WZOS
- Berlin, Wisconsin; United States;
- Broadcast area: Oshkosh, Fond du Lac, Fox Cities, Wisconsin
- Frequency: 104.7 MHz
- Branding: Razor 94.7 & 104.7

Programming
- Format: Active rock
- Affiliations: Compass Media Networks United Stations Radio Networks

Ownership
- Owner: Woodward Communications, Inc.
- Sister stations: WAPL, WFZZ, WHBY, WKSZ, WKZY, WSCO, WZOR

History
- First air date: 1972 (as WISS-FM at 102.3)
- Former call signs: WISS-FM (1972–1998) WBJZ (1998–2018)
- Former frequencies: 102.3 MHz (1972–1996)
- Call sign meaning: RaZor OShkosh

Technical information
- Licensing authority: FCC
- Facility ID: 34905
- Class: A
- ERP: 5,200 watts
- HAAT: 107 meters (351 ft)

Links
- Public license information: Public file; LMS;
- Webcast: Listen Live
- Website: razorwisconsin.com

= WZOS =

WZOS (104.7 FM) is a radio station licensed to Berlin, Wisconsin, that serves the Fox Valley in Northeastern Wisconsin.

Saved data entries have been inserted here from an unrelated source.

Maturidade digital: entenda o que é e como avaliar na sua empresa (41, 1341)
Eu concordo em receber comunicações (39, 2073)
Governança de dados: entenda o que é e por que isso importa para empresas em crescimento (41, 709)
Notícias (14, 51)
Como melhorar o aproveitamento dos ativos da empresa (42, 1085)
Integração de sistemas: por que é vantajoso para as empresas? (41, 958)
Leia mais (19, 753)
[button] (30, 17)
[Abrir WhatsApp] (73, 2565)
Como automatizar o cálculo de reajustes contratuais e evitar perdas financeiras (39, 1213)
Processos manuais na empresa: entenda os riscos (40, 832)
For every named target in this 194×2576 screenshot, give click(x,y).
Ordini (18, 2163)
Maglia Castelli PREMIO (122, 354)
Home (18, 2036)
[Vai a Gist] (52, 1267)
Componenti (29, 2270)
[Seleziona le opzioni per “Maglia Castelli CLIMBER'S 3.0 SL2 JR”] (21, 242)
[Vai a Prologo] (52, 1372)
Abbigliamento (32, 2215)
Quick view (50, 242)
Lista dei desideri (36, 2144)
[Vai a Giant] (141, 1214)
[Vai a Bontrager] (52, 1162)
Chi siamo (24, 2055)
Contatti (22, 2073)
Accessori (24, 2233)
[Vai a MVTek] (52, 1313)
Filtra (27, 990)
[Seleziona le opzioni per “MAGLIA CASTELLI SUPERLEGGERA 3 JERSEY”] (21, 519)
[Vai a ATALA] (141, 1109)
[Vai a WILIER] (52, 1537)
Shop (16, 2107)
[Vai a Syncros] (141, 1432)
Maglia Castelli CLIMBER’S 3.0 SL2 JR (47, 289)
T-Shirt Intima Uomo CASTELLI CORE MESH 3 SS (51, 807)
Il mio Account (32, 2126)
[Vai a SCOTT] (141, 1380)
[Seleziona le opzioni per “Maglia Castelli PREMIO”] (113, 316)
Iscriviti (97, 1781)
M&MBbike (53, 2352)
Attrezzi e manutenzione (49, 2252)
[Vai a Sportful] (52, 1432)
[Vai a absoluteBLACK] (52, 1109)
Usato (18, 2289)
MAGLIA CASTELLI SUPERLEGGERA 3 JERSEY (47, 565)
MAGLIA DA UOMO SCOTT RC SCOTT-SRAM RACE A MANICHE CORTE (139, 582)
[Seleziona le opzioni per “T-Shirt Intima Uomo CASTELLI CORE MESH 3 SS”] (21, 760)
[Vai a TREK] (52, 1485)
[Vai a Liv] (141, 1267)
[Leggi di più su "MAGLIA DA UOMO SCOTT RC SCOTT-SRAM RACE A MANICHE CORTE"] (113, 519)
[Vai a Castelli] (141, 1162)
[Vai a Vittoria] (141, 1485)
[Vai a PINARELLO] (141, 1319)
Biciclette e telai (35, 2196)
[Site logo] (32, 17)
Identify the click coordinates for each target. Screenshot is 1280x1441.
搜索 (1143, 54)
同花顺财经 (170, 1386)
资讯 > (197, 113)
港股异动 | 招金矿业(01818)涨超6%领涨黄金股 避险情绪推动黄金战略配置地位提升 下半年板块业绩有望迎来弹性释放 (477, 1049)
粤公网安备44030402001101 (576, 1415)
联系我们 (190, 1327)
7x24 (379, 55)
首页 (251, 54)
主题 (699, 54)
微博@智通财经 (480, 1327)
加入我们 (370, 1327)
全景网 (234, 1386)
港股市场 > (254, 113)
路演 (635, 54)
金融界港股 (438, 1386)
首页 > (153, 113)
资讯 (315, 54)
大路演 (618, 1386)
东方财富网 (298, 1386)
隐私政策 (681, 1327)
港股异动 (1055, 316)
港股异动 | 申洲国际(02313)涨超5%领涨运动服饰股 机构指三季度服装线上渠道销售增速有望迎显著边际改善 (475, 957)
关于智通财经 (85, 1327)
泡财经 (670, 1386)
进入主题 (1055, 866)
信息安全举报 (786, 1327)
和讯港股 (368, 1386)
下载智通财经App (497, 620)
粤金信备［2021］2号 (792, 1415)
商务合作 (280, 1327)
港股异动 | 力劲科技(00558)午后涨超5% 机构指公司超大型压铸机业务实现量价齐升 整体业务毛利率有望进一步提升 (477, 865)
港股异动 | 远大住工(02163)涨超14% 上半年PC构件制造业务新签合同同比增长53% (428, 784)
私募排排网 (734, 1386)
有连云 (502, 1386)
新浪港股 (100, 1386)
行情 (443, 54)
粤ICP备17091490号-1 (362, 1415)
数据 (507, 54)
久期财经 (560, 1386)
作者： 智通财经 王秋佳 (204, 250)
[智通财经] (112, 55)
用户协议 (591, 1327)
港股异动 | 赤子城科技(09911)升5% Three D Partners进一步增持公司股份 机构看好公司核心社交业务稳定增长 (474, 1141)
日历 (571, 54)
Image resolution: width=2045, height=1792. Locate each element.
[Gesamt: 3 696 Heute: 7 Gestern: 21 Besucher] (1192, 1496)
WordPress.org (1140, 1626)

Owned by Woodward Communications, Inc., the station broadcasts an active rock format, and has been a simulcast of WZOR since June 13, 2018.

==History==
The station's first format was country music. Afterwards, the station broadcast blues, jazz, classical and standards and was replaced with country music in 2003. The following year, the station started airing smooth jazz until April 3, 2006 at 3PM. The station was then run under a local marketing agreement by Radio Plus of Fond du Lac, and started airing a rhythmic-leaning adult contemporary format as "Magic 104"; the first song on Magic was "Be My Lover" by La Bouche. In April 2008, the LMA agreement with Radio Plus expired and was picked up by Martini Media of Oshkosh. On March 11, 2009 at Midnight, after stunting for an hour with Spanish contemporary music, the station shifted to Top 40/CHR as "B104"; the first song on "B" was "Circus" by Britney Spears.

In March 2018, Caxambas sold the then-WBJZ to Woodward Communications for $720,000. Martini Media contested the purchase in court, petitioning that despite a Permission To Deny in their 2008 agreement it was verbally extended past is its 2013 expiration and that Caxambas sold the station before the Federal Communications Commission (FCC) approved the license transfer. Martini would continue the B104 stream for several months online until entering into a contract with Mountain Dog Media to convert Sheboygan's WCLB (950/107.3), which had recently launched an FM translator, to the same format as "Z107".

On May 1, 2018, Woodward began operating the station and flipped it to a jockless, commercial-free active rock format, as a part of a 1,047-hour stunt (the last song on "B-104" was "Blank Space" by Taylor Swift, which cut off halfway through). It was announced in June that after the conclusion of the marathon, WBJZ would become a simulcast of sister station WZOR/Mishicot as Razor 104.7 on June 13, extending the station's coverage into Fond du Lac and Oshkosh, and rimshotting Appleton. The sale to Woodward Communications was consummated on October 10, 2018; on October 15, Woodward changed the station's call sign to WZOS to better reflect its "Razor" branding.